# How to make creamed honey?



## Clayton (Dec 8, 2000)

Hi all,

Just to kick things off on this forum, how do YOU produce creamed honey? What type o honey (s) do you think lend well to the process as far as flavor and granulation?

Clay - who already has an opinion


----------



## swarm_trapper (Jun 19, 2003)

I just did my first batch and I think it turned out good







!!! I took 10pounds of raw honey and mixed in 1 pound of seed and mixed it for 10-15 min. I botteled it and put in a frige for 5 days and It looks good.


----------



## WineMan (May 16, 2003)

Heat one barrel with 1/3 locust, 1/3 basswood and 1/3 thistle to eliminate all granulation. Cool below 75 degrees and seed with 5 gallons starter. Allow to sit until fairly well granulated about 2 weeks and then bottle.


----------



## Clayton (Dec 8, 2000)

What floral types of honey do other like to use for spun honey (creamed)? I like aster (a naturally granulating honey) and clover or basswood.


----------



## BEEn Stung (May 17, 2003)

What is this "seed" you refer to?
Where does it come from??
What does it do ??

○ ○ ○

> **Task A**
Arrange the records as a Markdown table with the columns Row and Line, starting at the line that contains "Given: Open calendar picker for 过期时间" and ending at the last line of the records. Leave out blank lines and include nothing else.
The forum thread and the records come from unrelated sources.

> **Rows**
○ ○ ○

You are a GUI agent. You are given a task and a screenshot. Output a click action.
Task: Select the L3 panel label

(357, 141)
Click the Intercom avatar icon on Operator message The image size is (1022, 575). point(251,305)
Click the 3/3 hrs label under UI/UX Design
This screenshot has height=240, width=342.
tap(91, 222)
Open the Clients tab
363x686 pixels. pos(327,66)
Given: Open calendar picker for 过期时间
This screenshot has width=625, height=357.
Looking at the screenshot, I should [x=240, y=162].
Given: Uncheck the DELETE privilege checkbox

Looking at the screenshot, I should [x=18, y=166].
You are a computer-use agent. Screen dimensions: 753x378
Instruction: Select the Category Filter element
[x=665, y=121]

○ ○ ○

> **Task B**
Return the passage from the creamed honey thread word for word, starting at "What floral types" and ending at "it come from??".

> **Solution A**
| Row | Line |
|---|---|
| 1 | Given: Open calendar picker for 过期时间 |
| 2 | This screenshot has width=625, height=357. |
| 3 | Looking at the screenshot, I should [x=240, y=162]. |
| 4 | Given: Uncheck the DELETE privilege checkbox |
| 5 | Looking at the screenshot, I should [x=18, y=166]. |
| 6 | You are a computer-use agent. Screen dimensions: 753x378 |
| 7 | Instruction: Select the Category Filter element |
| 8 | [x=665, y=121] |

> **Solution B**
What floral types of honey do other like to use for spun honey (creamed)? I like aster (a naturally granulating honey) and clover or basswood.


----------



## BEEn Stung (May 17, 2003)

What is this "seed" you refer to?
Where does it come from??